**Saved entries:**
*** Block opens ***

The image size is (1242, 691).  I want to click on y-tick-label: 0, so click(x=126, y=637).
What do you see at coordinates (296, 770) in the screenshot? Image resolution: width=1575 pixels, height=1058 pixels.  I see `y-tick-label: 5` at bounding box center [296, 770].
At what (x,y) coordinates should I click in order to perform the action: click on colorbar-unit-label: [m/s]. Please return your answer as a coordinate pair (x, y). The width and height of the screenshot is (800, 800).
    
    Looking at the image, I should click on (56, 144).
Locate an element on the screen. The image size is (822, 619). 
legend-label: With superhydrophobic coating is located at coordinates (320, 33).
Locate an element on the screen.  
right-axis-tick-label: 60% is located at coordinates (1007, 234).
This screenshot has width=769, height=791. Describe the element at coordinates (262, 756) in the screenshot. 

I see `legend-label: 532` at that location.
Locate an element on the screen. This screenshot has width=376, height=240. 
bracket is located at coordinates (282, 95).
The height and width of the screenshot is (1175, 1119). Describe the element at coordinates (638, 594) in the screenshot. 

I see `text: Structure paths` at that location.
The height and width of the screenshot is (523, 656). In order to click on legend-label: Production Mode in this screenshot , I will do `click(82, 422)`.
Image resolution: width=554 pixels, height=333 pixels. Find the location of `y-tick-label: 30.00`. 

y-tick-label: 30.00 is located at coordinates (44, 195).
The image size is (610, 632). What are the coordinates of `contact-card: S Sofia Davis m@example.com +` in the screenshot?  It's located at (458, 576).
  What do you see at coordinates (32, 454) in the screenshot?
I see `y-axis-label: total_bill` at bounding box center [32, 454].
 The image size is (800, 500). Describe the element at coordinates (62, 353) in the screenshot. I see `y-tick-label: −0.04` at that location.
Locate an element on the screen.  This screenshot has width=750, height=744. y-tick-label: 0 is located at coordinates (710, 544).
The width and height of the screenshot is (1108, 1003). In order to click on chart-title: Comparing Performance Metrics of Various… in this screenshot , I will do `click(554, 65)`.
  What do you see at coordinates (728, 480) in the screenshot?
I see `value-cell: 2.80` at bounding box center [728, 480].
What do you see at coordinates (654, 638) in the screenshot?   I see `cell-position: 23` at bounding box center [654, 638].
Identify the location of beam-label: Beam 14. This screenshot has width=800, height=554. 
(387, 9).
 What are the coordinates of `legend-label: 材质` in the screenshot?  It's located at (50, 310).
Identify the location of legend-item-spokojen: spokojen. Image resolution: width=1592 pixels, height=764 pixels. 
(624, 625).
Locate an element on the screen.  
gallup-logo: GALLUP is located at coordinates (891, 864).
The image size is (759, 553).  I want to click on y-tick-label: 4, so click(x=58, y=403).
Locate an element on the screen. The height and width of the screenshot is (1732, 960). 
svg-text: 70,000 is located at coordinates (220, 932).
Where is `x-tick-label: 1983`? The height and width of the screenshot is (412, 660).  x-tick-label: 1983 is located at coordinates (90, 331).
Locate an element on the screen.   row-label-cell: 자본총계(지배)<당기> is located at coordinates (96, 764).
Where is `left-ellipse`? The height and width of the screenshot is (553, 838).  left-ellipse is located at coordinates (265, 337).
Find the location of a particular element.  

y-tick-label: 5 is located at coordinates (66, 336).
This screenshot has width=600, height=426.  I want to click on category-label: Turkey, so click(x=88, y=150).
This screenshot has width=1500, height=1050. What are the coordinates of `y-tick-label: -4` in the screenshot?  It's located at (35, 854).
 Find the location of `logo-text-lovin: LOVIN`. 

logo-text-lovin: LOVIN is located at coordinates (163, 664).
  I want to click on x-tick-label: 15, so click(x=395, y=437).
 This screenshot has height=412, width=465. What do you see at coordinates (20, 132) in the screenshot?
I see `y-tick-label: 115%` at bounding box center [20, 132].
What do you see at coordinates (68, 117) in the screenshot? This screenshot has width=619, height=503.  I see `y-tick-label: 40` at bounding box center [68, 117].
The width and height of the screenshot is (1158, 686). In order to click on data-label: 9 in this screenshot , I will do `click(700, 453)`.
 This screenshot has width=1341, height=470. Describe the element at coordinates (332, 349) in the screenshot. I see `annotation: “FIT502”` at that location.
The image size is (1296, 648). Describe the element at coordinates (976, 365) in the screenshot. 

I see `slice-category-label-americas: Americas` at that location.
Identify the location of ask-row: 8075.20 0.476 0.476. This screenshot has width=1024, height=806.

*** Block closes ***

**Required work:** Please put each line of the listing from the one containing "The image size is (610, 632)." through the one containing "This screenshot has width=1500, height=1050." into a JSON list of strings, one string per line, with blank lines left out.

**Exercise response:**
[
  "The image size is (610, 632). What are the coordinates of `contact-card: S Sofia Davis m@example.com +` in the screenshot?  It's located at (458, 576).",
  "  What do you see at coordinates (32, 454) in the screenshot?",
  "I see `y-axis-label: total_bill` at bounding box center [32, 454].",
  " The image size is (800, 500). Describe the element at coordinates (62, 353) in the screenshot. I see `y-tick-label: −0.04` at that location.",
  "Locate an element on the screen.  This screenshot has width=750, height=744. y-tick-label: 0 is located at coordinates (710, 544).",
  "The width and height of the screenshot is (1108, 1003). In order to click on chart-title: Comparing Performance Metrics of Various… in this screenshot , I will do `click(554, 65)`.",
  "  What do you see at coordinates (728, 480) in the screenshot?",
  "I see `value-cell: 2.80` at bounding box center [728, 480].",
  "What do you see at coordinates (654, 638) in the screenshot?   I see `cell-position: 23` at bounding box center [654, 638].",
  "Identify the location of beam-label: Beam 14. This screenshot has width=800, height=554. ",
  "(387, 9).",
  " What are the coordinates of `legend-label: 材质` in the screenshot?  It's located at (50, 310).",
  "Identify the location of legend-item-spokojen: spokojen. Image resolution: width=1592 pixels, height=764 pixels. ",
  "(624, 625).",
  "Locate an element on the screen.  ",
  "gallup-logo: GALLUP is located at coordinates (891, 864).",
  "The image size is (759, 553).  I want to click on y-tick-label: 4, so click(x=58, y=403).",
  "Locate an element on the screen. The height and width of the screenshot is (1732, 960). ",
  "svg-text: 70,000 is located at coordinates (220, 932).",
  "Where is `x-tick-label: 1983`? The height and width of the screenshot is (412, 660).  x-tick-label: 1983 is located at coordinates (90, 331).",
  "Locate an element on the screen.   row-label-cell: 자본총계(지배)<당기> is located at coordinates (96, 764).",
  "Where is `left-ellipse`? The height and width of the screenshot is (553, 838).  left-ellipse is located at coordinates (265, 337).",
  "Find the location of a particular element.  ",
  "y-tick-label: 5 is located at coordinates (66, 336).",
  "This screenshot has width=600, height=426.  I want to click on category-label: Turkey, so click(x=88, y=150).",
  "This screenshot has width=1500, height=1050. What are the coordinates of `y-tick-label: -4` in the screenshot?  It's located at (35, 854)."
]